Finding What You Aren't Looking For

“Help,” I felt like saying as he rambled on, “I need your help.”
Instead, I sat and listened as he quoted home prices.
“The houses across the street are nice, and they cost a little more – two twelve, maybe two fifteen.”
As Brad inhaled his Marlboro Red, I stifled my words. I realized that he didn’t’ want to talk about it – what I wanted to talk about. He wasn’t interested in what I wanted to say; that I was afraid, felt alone, had taken an entire road trip based on the idea that that there was hope out there somewhere for me, if I could only find it. What did my hope look like? I think I imagined it to be an old friend telling me that he was impressed with where I had been and what I had done. Maybe, just maybe, I was looking for some reassurance that my life had not been wasted traipsing all over the world instead of aiming for the normal route – job, husband, family, in that order.
Instead, I found Brad, eight years after I first met him in Spain, with a 24-year-old wife and a two-and-a-half-year-old son who screamed for attention and was constantly praised for being a good boy.
Whatever I was looking for, it wasn’t this. It wasn’t suburbia, with a house in a development with 500+ homes in seven different styles. It wasn’t living in the middle of Montana, making a lot of money but having no friends and moving around every six months following the promotions. Whatever hope I was looking for, it wasn’t here.
What was here was my past. Even that had been marred.
“Man, I didn’t imagine you to be the one who would keep traveling,” Brad said when I first arrived. His pretty blonde wife was chasing their son around in the other room. Considering they had a two-year-old, the place was clean and well decorated.
“Oh yeah?” I asked, “What did you think I would do?”
“I don’t know…get your masters in writing or something.”
“Ah.” I paused, stuck at what to say. “Who did you think would do the traveling, then?”
Brad thought it over.
“I don’t know,” he said, “It wasn’t going to be Mary…not Tim…I guess I would have said me, at that point. I might have done it – gotten myself lost in South America or Africa or somewhere, if I hadn’t met Ashley.”

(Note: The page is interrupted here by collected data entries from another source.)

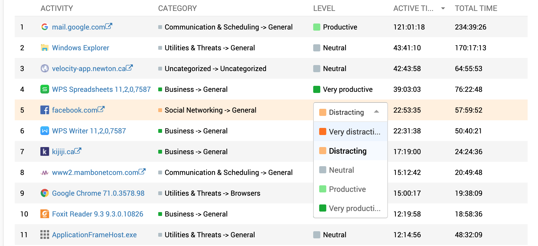Click the ApplicationFrameHost grid icon
The image size is (538, 246).
coord(44,235)
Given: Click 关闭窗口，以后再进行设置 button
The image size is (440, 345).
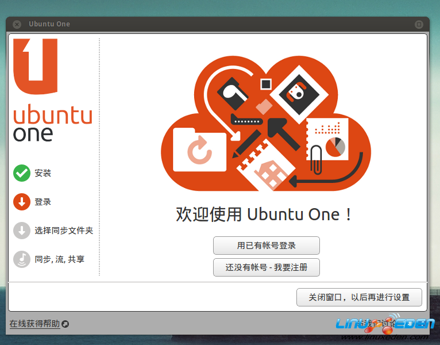Looking at the screenshot, I should [x=359, y=297].
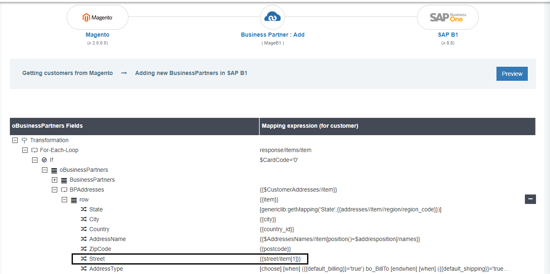Screen dimensions: 550x274
Task: Open the Magento link
Action: [97, 35]
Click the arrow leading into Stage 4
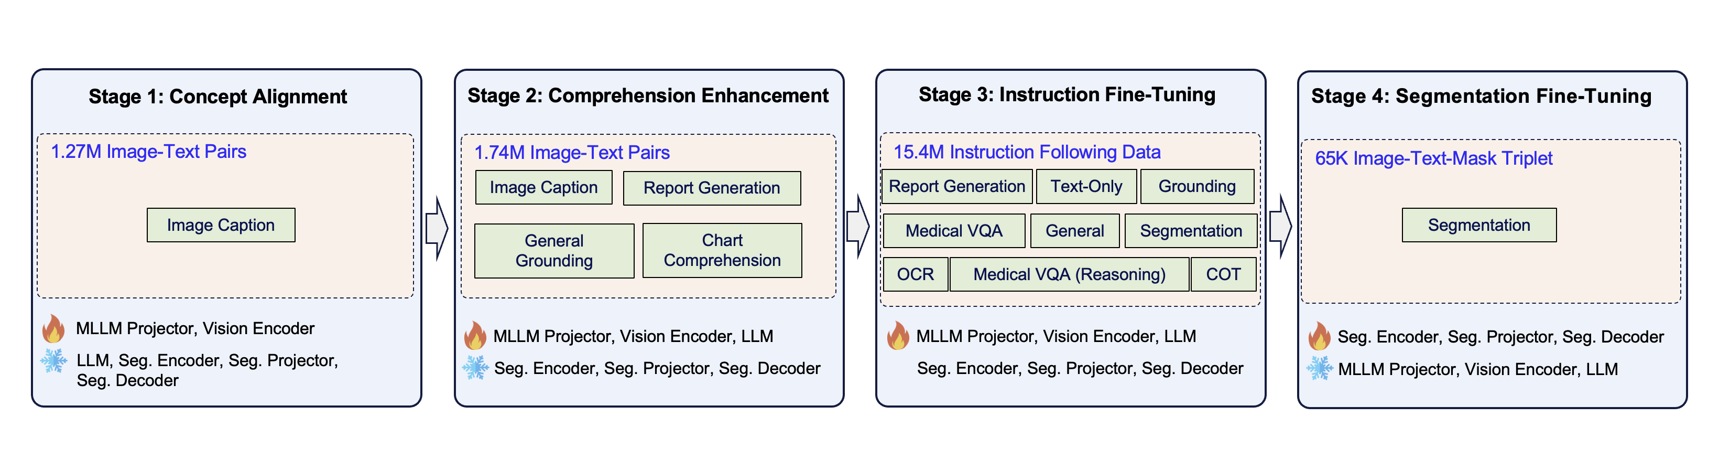This screenshot has width=1719, height=470. point(1280,227)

There it was. Suddenly he’d lost me.
If I hadn’t met Ashley.
A boyfriend once asked me – assumed of me, in fact – whether I would stop traveling when we got married. Perhaps I haven’t found that sort of love yet. Perhaps this is naïve of me, but damn it if I hope I never find that kind of love.
Brad made me feel like I could have made something more of myself if I had only gone to get more schooling. Perhaps, maybe, I could have had a different life if I had only chosen differently. But you know what? I didn’t choose differently. I chose to run across the world every chance I got, take every opportunity offered to me, and do my best to live it up while I could. Yes, I’ve gotten to the point where I see nominations of currency in the amount of days it could sustain me in a foreign country, but I will carry those memories with me and with more pride for a damn sight longer than Brad remembers his first house. Have your prerogatives, but don’t make them mine.
The happiest I’ve ever felt was on the open road with the window down and my foot on the gas; on the edge of a mountain with the clouds below me and the sun beating down; naked in a river with only the sounds of the water in my ears; surfacing from a night dive on the Great Barrier Reef with my breath as my only company. Is there something wrong with me because these moments were alone? Maybe. Do I give a shit? Not at all.